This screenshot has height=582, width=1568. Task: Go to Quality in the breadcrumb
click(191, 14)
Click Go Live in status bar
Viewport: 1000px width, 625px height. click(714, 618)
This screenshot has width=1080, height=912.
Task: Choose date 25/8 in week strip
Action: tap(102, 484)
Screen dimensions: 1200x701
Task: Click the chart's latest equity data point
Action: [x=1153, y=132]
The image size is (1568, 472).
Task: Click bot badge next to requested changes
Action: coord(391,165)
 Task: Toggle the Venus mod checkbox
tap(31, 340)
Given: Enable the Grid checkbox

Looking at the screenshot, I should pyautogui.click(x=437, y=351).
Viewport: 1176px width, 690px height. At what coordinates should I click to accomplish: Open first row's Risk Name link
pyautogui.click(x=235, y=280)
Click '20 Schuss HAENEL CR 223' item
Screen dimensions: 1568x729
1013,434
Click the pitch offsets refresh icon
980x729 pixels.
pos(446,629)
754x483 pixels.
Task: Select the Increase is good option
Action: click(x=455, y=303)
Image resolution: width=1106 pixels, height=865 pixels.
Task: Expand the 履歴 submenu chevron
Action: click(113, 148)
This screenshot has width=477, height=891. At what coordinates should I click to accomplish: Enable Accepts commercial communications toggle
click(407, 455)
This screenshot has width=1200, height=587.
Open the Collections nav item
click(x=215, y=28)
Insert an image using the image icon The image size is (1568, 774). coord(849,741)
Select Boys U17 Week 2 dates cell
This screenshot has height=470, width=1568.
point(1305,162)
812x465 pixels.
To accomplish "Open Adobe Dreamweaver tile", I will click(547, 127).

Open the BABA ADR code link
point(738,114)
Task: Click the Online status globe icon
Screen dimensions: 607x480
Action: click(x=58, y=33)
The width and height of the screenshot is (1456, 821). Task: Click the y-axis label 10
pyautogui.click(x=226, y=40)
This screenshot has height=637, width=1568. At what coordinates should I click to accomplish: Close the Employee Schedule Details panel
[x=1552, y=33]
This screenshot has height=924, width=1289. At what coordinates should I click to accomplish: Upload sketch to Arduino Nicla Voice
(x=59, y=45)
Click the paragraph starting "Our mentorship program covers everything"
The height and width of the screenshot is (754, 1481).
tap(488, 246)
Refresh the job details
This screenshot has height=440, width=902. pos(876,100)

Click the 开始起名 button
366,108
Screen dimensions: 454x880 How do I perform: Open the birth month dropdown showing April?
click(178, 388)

#####

Task instructions: Each line from the one with "Viewport: 1176px width, 690px" through the end of the entries above is to be returned word for word. Nothing else belongs in the answer.

Written answer:
Viewport: 1176px width, 690px height. At what coordinates should I click to accomplish: Open first row's Risk Name link
pyautogui.click(x=235, y=280)
Click '20 Schuss HAENEL CR 223' item
Screen dimensions: 1568x729
1013,434
Click the pitch offsets refresh icon
980x729 pixels.
pos(446,629)
754x483 pixels.
Task: Select the Increase is good option
Action: click(x=455, y=303)
Image resolution: width=1106 pixels, height=865 pixels.
Task: Expand the 履歴 submenu chevron
Action: click(113, 148)
This screenshot has width=477, height=891. At what coordinates should I click to accomplish: Enable Accepts commercial communications toggle
click(407, 455)
This screenshot has width=1200, height=587.
Open the Collections nav item
click(x=215, y=28)
Insert an image using the image icon The image size is (1568, 774). coord(849,741)
Select Boys U17 Week 2 dates cell
This screenshot has height=470, width=1568.
point(1305,162)
812x465 pixels.
To accomplish "Open Adobe Dreamweaver tile", I will click(547, 127).

Open the BABA ADR code link
point(738,114)
Task: Click the Online status globe icon
Screen dimensions: 607x480
Action: click(x=58, y=33)
The width and height of the screenshot is (1456, 821). Task: Click the y-axis label 10
pyautogui.click(x=226, y=40)
This screenshot has height=637, width=1568. At what coordinates should I click to accomplish: Close the Employee Schedule Details panel
[x=1552, y=33]
This screenshot has height=924, width=1289. At what coordinates should I click to accomplish: Upload sketch to Arduino Nicla Voice
(x=59, y=45)
Click the paragraph starting "Our mentorship program covers everything"
The height and width of the screenshot is (754, 1481).
tap(488, 246)
Refresh the job details
This screenshot has height=440, width=902. pos(876,100)

Click the 开始起名 button
366,108
Screen dimensions: 454x880 How do I perform: Open the birth month dropdown showing April?
click(178, 388)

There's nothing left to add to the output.